Je n’ai pas employé le mot péché. C’est une omission volontaire car 15 siècles d’augustinisme ont engendré une interprétation névrotique de ce terme. Le peccatum latin, c’est le bronchement du cheval. Le terme grec le plus fréquemment transposé par peccatum, hamartia, appartient au vocabulaire de l’archerie. C’est l’histoire du gars qui vise, qui vise, et qui rate la cible. C’est embêtant quand ça s’inscrit aux profondeurs de la nature humaine.
C’est cela qu’il leur faudrait redresser pour atteindre leur société ouverte, libre, responsable, Hôdonique en somme (clin d’œil à Serge). S’ils comptent sur les nanotechnologies pour y parvenir, je leur souhaite bien du plaisir !
D’autant que le boulot a déjà été fait, il y a 2000 ans environ, quand le Logos divin a endossé et redressé la nature humaine, quand par la mort il a vaincu la mort, rouvrant la possibilité pour l’homme d’entrer dans la relation hypostatique.

(à suivre…)

[1] Personne alors n’avait émis l’idée folle qu’on avait filmé l’alunissage dans les studios d’Hollywood.

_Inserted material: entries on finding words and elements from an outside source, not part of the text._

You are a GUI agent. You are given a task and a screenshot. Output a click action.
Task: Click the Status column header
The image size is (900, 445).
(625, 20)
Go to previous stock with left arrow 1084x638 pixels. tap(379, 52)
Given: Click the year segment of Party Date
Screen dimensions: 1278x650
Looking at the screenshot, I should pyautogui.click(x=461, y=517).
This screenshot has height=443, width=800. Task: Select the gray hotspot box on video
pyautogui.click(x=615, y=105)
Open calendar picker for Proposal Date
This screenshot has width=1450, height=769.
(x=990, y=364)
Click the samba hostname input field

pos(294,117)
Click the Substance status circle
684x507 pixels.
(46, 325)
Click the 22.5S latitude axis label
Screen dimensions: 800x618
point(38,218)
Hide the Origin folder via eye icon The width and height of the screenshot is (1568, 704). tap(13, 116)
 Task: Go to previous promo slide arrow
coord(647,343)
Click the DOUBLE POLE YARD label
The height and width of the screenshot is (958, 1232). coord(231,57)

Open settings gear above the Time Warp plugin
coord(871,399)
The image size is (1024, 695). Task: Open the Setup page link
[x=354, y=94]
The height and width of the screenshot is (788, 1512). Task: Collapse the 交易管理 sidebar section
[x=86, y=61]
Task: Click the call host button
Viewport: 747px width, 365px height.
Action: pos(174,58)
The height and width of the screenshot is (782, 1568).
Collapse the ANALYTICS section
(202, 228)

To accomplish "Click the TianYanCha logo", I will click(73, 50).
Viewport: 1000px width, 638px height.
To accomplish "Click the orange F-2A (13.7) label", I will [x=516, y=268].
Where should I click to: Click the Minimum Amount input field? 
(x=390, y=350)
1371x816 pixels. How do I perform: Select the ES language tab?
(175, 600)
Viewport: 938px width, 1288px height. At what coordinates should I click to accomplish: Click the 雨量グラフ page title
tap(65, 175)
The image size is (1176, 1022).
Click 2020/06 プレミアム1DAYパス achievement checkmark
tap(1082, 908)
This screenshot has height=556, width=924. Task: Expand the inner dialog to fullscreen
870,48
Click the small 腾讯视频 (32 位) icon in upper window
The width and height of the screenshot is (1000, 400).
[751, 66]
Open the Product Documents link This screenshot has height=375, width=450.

[2] Utilisez Google ! Je ne vais pas en plus mettre sur mon blog un cours d’astronomie.
[3] Rempli d’eau chaude, c’est moins lourd…
[4] Jacques Vallée, The Network Revolution : confessions of a computer scientist, And/or press, inc., Berkeley, Cal., 1982.
[5] Sur le site Livingstone, dans ma liste de liens.
[6] A preuve la diarrhée militaire.
[7] Pour le dire plus simplement, l’odeur d’un individu non apparenté, en dehors des périodes de rut, est désagréable et déclenche une réaction agressive. C’est pourquoi l’adoption d’un bébé orphelin par une autre mère, tentée dans les zoos, a toutes les chances d’échouer.
[8] Dont je n’ai plus la référence. Jane Goodall a observé de véritables ethnocides d’une bande de chimpanzés par une autre. Après elle, d’autres éthologues ont confirmé le fait et il se révèle plus fréquent qu’on ne le pensait tout d’abord.